Patent Quality Index
The third leg of the patent initiative stool is the Patent Quality Index. This is an initiative that will create a unified, numeric index to assess the quality of patents and patent applications.
Professor R. Polk Wagner of the University of Pennsylvania will direct the initiative with support from IBM and others. It will be an open, public resource for the patent system.
IBM said the index will be constructed with extensive community input, backed by statistical research. IBM hopes it will become a dynamic, evolving tool with broad applicability for inventors, participants in the marketplace and the USPTO.
Important Efforts
IBM said high-quality patents increase certainty around intellectual property rights, reducing contention and freeing resources to focus on innovation.
The three initiatives are open to all who are interested, and broad participation is encouraged by the initiators. In fact, the USPTO has planned a public meeting to further the projects at its offices in Alexandria, Va., on Feb. 16.
OSDL General Counsel Diane Peters said these important efforts among open-source developers, vendors, end users and government to improve patent quality will reduce potential legal threats to open source developers and businesses.
“OSDL is eager to extend its work on open-source legal initiatives to collaborate with IBM, the U.S. Patent Office and the open-source community,” Peters said. “This work will further the adoption of, and confidence in, Linux and open-source technologies.”
The Legal Question
What about the legal landscape? Will this initiative reduce potential legal threats and stimulate the adoption of open-source technologies as described by OSDL’s Peters?

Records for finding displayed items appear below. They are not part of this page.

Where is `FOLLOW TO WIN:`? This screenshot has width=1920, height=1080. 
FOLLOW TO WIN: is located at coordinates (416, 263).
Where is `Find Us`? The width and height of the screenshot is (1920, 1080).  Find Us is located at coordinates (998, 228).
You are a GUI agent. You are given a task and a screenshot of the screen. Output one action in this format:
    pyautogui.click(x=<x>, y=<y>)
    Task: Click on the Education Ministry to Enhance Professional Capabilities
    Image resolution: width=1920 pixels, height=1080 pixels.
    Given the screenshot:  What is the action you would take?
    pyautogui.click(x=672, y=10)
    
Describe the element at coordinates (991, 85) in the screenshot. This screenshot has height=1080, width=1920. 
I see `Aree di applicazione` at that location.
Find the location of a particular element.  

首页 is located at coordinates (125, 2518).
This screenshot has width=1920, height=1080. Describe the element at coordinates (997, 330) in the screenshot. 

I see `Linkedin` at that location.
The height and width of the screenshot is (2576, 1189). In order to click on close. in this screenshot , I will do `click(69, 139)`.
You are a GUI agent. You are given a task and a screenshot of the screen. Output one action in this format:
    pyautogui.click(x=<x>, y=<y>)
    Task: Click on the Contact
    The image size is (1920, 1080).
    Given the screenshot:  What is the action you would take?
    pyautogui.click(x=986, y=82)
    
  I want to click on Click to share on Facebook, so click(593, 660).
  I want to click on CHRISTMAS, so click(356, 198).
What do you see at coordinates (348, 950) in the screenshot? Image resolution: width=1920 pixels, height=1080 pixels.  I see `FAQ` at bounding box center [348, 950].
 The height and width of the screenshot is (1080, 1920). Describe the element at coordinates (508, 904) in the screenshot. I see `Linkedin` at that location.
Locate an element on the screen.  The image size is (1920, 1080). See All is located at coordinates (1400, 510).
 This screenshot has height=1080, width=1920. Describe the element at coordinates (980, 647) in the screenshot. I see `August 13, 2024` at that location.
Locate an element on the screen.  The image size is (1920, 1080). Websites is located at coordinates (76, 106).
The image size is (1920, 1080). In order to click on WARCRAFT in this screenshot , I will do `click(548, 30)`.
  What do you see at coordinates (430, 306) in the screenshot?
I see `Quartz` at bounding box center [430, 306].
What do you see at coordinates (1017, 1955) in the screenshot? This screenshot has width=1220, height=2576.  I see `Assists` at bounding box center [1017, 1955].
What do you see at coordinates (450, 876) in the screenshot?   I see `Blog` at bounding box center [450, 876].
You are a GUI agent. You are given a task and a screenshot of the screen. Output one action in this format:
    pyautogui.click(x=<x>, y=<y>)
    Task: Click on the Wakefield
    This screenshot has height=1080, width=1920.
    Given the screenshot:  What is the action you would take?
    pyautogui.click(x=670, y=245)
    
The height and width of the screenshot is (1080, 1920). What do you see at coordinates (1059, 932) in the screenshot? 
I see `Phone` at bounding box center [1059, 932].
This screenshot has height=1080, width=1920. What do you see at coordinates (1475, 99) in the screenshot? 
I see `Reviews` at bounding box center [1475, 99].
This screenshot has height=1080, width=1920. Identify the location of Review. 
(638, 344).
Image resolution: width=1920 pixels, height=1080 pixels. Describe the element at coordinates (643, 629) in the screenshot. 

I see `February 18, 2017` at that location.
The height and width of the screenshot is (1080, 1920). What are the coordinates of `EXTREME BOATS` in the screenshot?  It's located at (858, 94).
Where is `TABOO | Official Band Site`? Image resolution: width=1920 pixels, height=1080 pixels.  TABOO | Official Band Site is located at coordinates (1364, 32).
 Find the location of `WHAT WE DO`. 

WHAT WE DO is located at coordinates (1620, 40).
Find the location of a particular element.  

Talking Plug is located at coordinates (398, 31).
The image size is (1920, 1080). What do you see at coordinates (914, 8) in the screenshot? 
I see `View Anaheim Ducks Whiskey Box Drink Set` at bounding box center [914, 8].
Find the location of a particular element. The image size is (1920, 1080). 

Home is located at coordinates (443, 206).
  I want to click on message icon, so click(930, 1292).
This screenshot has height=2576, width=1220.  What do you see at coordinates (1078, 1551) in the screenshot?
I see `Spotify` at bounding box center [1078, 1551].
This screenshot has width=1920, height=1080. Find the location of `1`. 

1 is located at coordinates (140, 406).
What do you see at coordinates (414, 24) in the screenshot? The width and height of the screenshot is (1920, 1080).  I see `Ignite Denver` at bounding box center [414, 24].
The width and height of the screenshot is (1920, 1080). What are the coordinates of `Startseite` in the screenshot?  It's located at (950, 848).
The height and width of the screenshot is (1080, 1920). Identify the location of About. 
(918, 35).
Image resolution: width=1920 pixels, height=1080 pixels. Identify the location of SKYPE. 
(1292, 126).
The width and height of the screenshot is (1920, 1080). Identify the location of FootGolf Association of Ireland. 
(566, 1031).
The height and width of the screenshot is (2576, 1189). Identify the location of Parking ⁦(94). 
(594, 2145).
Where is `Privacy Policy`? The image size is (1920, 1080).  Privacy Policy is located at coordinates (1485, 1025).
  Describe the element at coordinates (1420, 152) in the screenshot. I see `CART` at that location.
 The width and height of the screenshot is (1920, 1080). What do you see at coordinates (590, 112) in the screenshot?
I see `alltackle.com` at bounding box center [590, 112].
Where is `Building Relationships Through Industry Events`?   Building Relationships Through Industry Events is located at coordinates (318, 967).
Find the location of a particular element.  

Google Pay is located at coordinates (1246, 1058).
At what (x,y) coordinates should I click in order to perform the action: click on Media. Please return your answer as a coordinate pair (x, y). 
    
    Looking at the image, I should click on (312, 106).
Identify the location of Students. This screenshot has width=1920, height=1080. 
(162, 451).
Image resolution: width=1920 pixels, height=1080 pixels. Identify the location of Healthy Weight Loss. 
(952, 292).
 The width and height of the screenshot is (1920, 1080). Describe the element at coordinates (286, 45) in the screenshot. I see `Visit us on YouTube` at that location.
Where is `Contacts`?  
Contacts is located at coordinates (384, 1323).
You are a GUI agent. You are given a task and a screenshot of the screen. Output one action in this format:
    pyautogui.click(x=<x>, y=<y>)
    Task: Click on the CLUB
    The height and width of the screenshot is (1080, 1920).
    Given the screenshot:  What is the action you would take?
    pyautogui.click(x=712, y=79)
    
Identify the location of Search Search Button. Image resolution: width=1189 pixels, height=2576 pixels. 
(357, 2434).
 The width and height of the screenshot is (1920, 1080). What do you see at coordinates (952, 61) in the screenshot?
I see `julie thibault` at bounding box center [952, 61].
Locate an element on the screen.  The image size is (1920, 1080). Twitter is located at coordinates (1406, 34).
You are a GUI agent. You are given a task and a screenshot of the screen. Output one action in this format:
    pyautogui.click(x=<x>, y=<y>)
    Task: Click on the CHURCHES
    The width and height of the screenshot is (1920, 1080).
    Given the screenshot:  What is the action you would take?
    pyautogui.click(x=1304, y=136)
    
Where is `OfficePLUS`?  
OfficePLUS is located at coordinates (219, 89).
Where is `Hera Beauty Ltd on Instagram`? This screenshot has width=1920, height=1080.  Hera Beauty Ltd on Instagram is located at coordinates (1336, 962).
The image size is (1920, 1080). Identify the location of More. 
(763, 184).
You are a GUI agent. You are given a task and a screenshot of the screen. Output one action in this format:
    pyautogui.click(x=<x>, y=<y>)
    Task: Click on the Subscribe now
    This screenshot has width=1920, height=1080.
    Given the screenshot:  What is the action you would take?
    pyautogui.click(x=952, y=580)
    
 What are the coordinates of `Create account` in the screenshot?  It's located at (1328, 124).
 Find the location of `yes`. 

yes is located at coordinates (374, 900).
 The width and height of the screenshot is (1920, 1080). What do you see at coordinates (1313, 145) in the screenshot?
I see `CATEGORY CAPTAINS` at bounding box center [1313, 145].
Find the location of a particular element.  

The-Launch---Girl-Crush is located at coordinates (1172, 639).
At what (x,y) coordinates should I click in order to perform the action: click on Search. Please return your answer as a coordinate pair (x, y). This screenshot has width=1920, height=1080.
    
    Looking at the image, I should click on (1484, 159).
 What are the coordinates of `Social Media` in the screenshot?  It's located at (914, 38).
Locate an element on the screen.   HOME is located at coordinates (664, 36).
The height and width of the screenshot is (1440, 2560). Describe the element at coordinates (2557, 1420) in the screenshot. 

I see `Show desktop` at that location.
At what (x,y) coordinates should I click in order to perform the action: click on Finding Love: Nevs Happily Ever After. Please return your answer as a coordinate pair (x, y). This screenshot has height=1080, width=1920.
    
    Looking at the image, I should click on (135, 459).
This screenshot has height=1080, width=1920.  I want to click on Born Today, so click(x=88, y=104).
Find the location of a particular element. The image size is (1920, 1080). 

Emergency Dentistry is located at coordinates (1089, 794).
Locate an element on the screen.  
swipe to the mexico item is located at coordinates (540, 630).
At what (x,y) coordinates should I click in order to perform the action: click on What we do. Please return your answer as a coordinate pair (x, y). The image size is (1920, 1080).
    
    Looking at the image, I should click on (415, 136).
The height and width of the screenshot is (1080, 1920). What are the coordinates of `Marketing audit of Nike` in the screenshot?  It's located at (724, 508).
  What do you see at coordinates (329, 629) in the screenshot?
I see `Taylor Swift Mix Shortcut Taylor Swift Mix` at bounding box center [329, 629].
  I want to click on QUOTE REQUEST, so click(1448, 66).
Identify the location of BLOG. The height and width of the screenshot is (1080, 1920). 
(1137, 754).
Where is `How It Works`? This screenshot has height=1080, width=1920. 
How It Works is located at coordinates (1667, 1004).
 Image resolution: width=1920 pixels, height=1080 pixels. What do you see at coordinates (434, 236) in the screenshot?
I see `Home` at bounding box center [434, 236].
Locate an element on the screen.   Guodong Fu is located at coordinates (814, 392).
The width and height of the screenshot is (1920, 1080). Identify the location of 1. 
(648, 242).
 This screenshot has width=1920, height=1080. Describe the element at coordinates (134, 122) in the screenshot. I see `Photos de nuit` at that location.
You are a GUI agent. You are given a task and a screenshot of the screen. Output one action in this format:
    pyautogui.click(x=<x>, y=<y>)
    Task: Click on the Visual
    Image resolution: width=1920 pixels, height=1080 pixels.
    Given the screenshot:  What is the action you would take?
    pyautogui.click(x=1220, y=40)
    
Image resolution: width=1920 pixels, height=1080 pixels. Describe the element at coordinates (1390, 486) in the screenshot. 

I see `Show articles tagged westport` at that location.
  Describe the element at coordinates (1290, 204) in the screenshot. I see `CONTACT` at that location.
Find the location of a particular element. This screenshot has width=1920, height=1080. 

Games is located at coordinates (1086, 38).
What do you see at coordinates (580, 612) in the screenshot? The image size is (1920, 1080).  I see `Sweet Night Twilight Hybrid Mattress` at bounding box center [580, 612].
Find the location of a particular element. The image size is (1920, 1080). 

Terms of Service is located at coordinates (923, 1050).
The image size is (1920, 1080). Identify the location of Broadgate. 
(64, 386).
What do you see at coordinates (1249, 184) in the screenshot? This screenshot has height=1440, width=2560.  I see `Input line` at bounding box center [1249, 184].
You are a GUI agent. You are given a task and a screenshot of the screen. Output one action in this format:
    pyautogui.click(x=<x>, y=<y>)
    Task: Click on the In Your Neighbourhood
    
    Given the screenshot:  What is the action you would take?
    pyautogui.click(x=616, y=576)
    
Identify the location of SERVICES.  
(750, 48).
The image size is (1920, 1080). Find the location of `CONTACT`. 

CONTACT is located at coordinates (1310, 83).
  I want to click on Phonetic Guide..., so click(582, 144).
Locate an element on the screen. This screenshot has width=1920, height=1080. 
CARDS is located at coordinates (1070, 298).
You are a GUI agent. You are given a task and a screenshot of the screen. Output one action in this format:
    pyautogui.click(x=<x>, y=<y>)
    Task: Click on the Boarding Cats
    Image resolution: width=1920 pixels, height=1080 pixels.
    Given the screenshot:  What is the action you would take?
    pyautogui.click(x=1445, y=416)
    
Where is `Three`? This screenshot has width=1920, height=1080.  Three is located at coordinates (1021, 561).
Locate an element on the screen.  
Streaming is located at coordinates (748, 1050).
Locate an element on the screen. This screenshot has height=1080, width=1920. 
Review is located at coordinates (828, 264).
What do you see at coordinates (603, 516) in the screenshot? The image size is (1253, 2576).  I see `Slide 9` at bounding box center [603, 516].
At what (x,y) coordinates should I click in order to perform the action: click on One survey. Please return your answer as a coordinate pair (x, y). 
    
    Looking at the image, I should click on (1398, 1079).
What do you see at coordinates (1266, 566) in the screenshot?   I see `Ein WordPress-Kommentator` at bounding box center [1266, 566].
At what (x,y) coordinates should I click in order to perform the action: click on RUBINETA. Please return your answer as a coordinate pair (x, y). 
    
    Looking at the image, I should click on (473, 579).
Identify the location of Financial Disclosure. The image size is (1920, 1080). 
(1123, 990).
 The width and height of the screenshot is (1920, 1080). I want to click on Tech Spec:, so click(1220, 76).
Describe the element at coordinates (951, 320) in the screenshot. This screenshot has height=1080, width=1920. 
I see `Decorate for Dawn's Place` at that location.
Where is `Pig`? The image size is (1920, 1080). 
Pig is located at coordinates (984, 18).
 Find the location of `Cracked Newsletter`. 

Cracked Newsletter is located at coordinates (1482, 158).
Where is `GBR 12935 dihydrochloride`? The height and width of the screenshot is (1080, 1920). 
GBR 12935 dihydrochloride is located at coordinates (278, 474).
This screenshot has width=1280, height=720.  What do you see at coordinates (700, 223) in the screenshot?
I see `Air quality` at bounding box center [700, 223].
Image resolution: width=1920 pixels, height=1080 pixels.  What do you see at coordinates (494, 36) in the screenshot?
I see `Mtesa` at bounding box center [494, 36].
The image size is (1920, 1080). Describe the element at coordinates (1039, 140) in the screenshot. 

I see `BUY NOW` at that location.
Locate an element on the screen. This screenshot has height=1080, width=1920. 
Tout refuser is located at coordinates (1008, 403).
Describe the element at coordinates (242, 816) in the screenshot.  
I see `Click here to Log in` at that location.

From the perspective of a software developer, Mueller said the risk will be essentially the same as before. Huge numbers of software patents have already been granted, and countless new ones will be granted on an ongoing basis.
“The potential threat of patent litigation doesn’t seem to adversely affect the adoption of Linux and other open-source technologies, despite all of the efforts that Microsoft makes,” Mueller said. ” But once there is the first successful patent suit against users of Linux or another key open-sourceprogram, the situation will change fundamentally.”
The 271blog points to an irony with the use of the "patent quality index." There is a US patent (6,556,992) which claims a computer-automated method for rating or ranking patents including constructing a computer regression model based on selected patent metrics. Some of the details are discussed at http://ipbiz.blogspot.com/2006/01/ibm-proposal-to-help-patent-examiners.html.
Separately, a law review article by Professor Wagner published in Nov. 2005 seems to set a baseline patent grant rate of 97%, based on earlier work by Quillen and Webster, since withdrawn by those authors and otherwise called into question. Not only is the baseline perception on patent quality incorrect but also statistics from court decisions show that invalidity determinations are down. A regression analysis based on a past not reflective of present conditions is not apt to be successful.